I found an issue in ExpGammaIPSampler that is beyond my understanding. The values it generates are too high. If you undo the log on them, the output has a low bound of 1 instead of 0. I don't think it's a sign issue.
julia> rand(rng, GammaIPSampler(Gamma(0.9)), 10)
10-element Vector{Float64}:
0.2135985770580691
1.137650455835034
1.2565944033941983
0.656188185739729
0.4203566698386437
1.66687553573059
0.2053545534917769
0.41111662368149415
0.14513700772532737
0.6549826409710889
julia> exp.(rand(rng, ExpGammaIPSampler(Gamma(0.9)), 10))
10-element Vector{Float64}:
2.051378946898306
1.0193261057366838
2.0454369373226133
1.1704569694617193
1.363270090050132
3.747017831243905
2.1354060996412194
1.0657728289135096
1.173677653737439
1.0294127958057897
and
julia> rand(rng, GammaIPSampler(Gamma(0.01)), 10)
10-element Vector{Float64}:
1.836714536149393e-57
1.5105073011994874e-50
3.537147232822205e-36
1.2547571475373618e-32
5.885231757348809e-38
2.9054960529000983e-34
1.2110309289241029e-6
1.4231361276813385e-101
2.393431274684707e-27
4.809894203977362e-38
julia> exp.(rand(rng, ExpGammaIPSampler(Gamma(0.01)), 10))
10-element Vector{Float64}:
1.0207709469175534
1.0000000000000002
1.0000000000000946
1.0
1.0
1.0
1.0
1.0000000000087867
1.0
1.000000000000009
The code looks mathematically correct to me.
It's about 2x faster than ExpGammaSSSampler, but ExpGammaSSSampler returns values in the expected range while ExpGammaIPSampler is broken.
I found the issue; one of the ExpGammaIPSampler methods was actually returning a GammaIPSampler.
After correcting that, I have done some basic testing.
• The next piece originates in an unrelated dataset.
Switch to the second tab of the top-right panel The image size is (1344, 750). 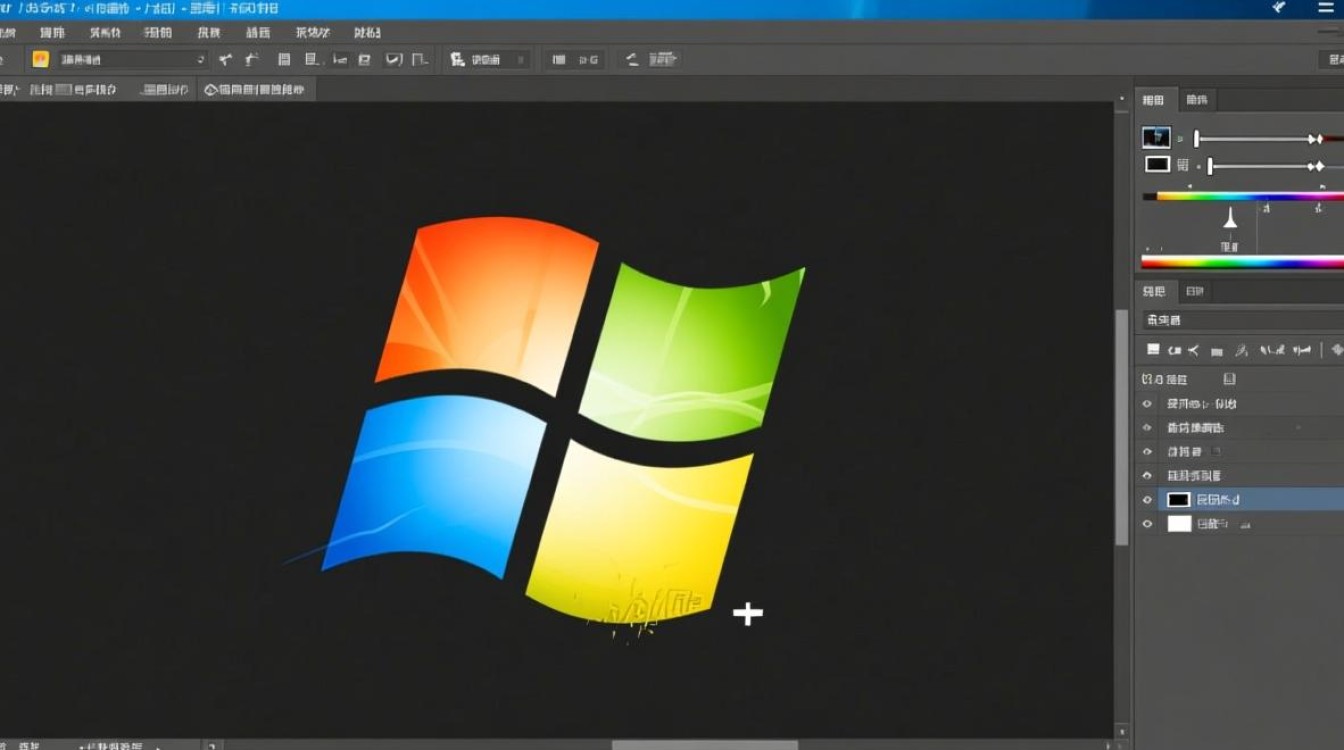click(x=1197, y=99)
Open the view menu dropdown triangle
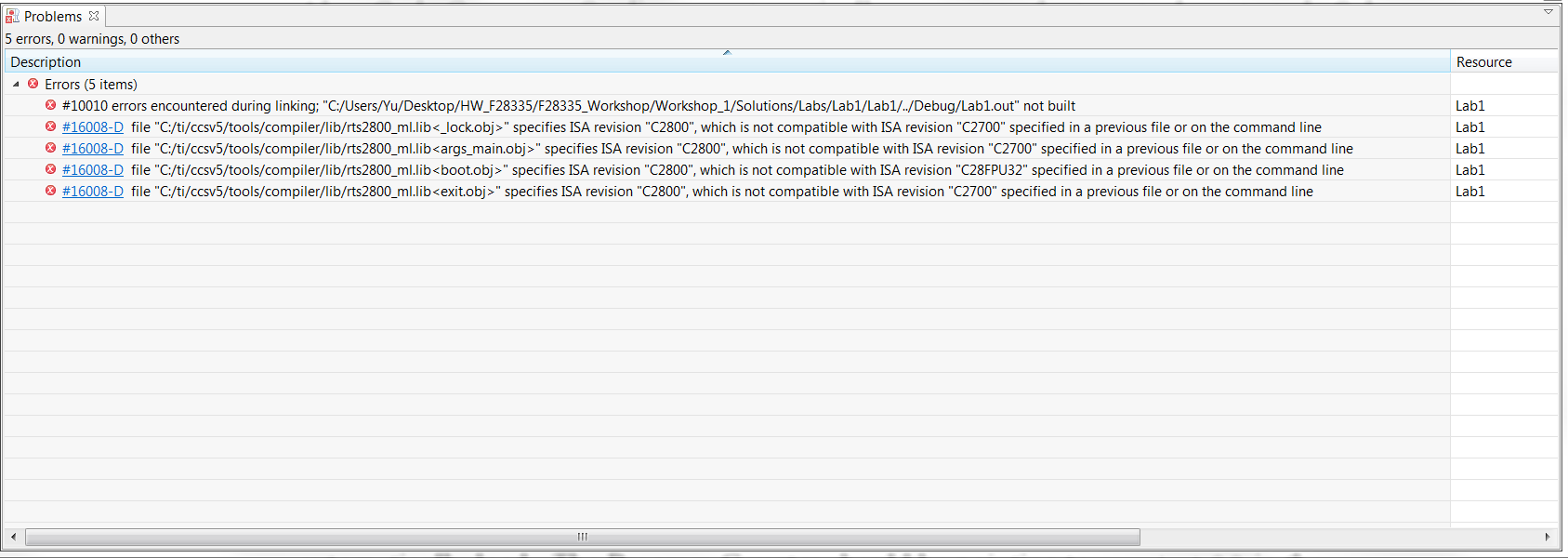This screenshot has width=1568, height=558. click(x=1548, y=12)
This means I've checked for rates of non-finite values and duplicates. I have not checked past that. If something "works", it means it's generating unique finite values.
I have found that:
-
The Log Inverse Power sampler is always faster; runtime is independent of alpha.
-
The Small Shape sampler is at its fastest at alpha ~= 0.01. At this point, it still takes about 150% as much time as the Log Inverse Power sampler. At its worst, it's probably takes about 400% as much time.
-
Both samplers perform without issue until around 7e-308
-
Starting around 7e-308, the Small Shape sampler performs slightly worse (~10% more
-Infs) until around 7e-309 -
The Log Inverse Power sampler rapidly fails below 7e-309, generating almost pure
-Infs by 5e-309 -
The Small Shape sampler continues to generate unique finite values down to around 1e-314, but the rate is only about 2% by 1e-310
I'll make some charts later.
Note that I have NOT looked into how "accurate" the numbers generated have been yet. It is very much possible that the Log Inverse Power sampler is generating nonsense at some point.
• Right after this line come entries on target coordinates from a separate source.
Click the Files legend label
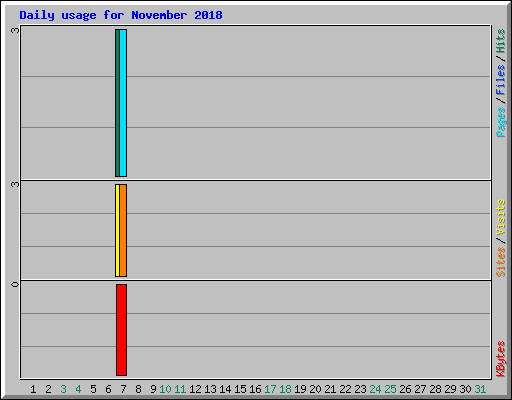This screenshot has width=512, height=400. (x=500, y=80)
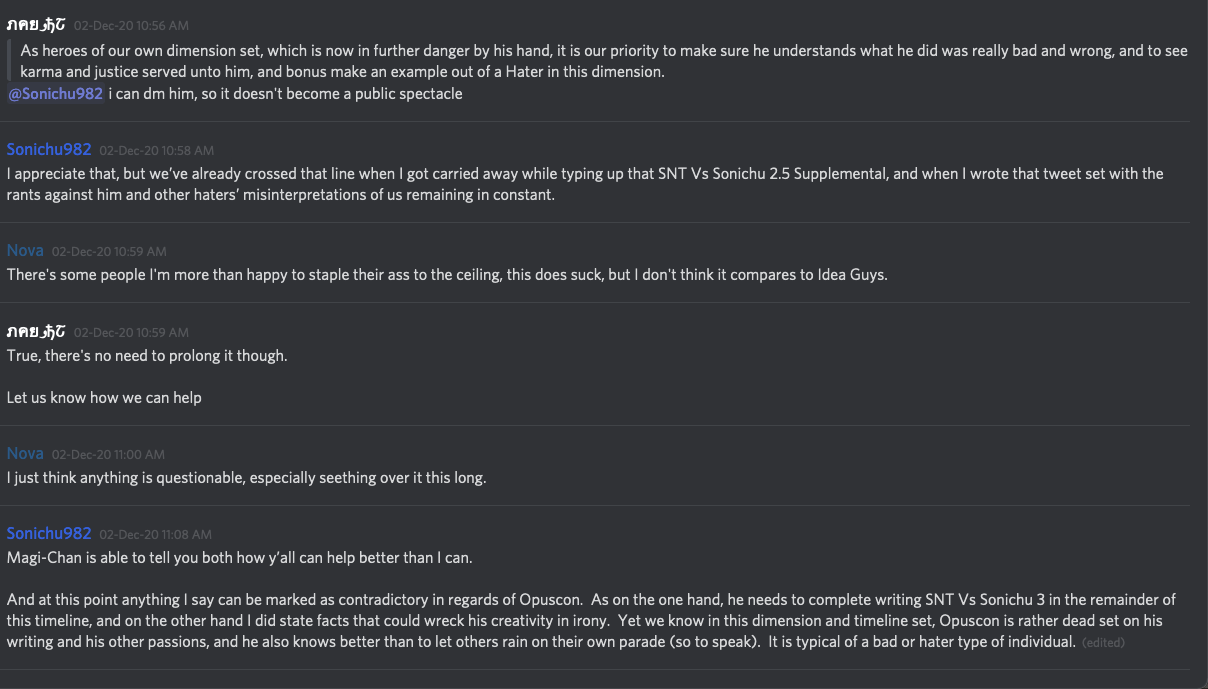The width and height of the screenshot is (1208, 689).
Task: Click the 02-Dec-20 11:00 AM timestamp
Action: pyautogui.click(x=108, y=455)
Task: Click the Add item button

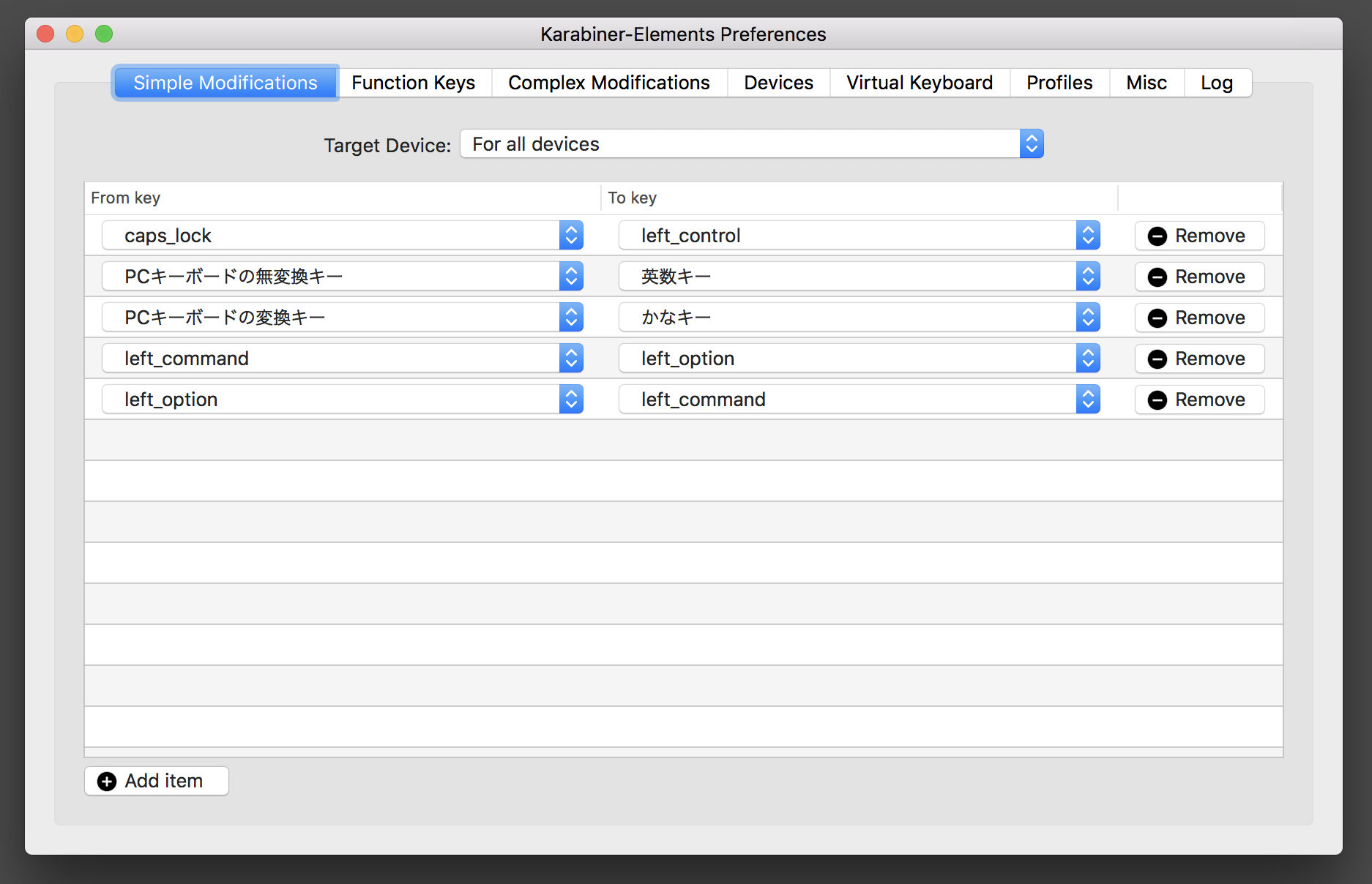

Thanks for the work and documentation! I am able to look into this in July, but I will probably need lots of help because I am not much of a coder. That said, I am really really annoyed by the lack of a ExpGamma sampler and will do my best.
Personally, I don't think what happens below 1e-308 is really important, and the IPS sample seems to "dominate" to use the statistical parlance. I mean with gamma occasionally giving zeros at like 1e-3 or something, Id hardly worry about something that is slightly suboptimal 300 orders of magnitude later, right?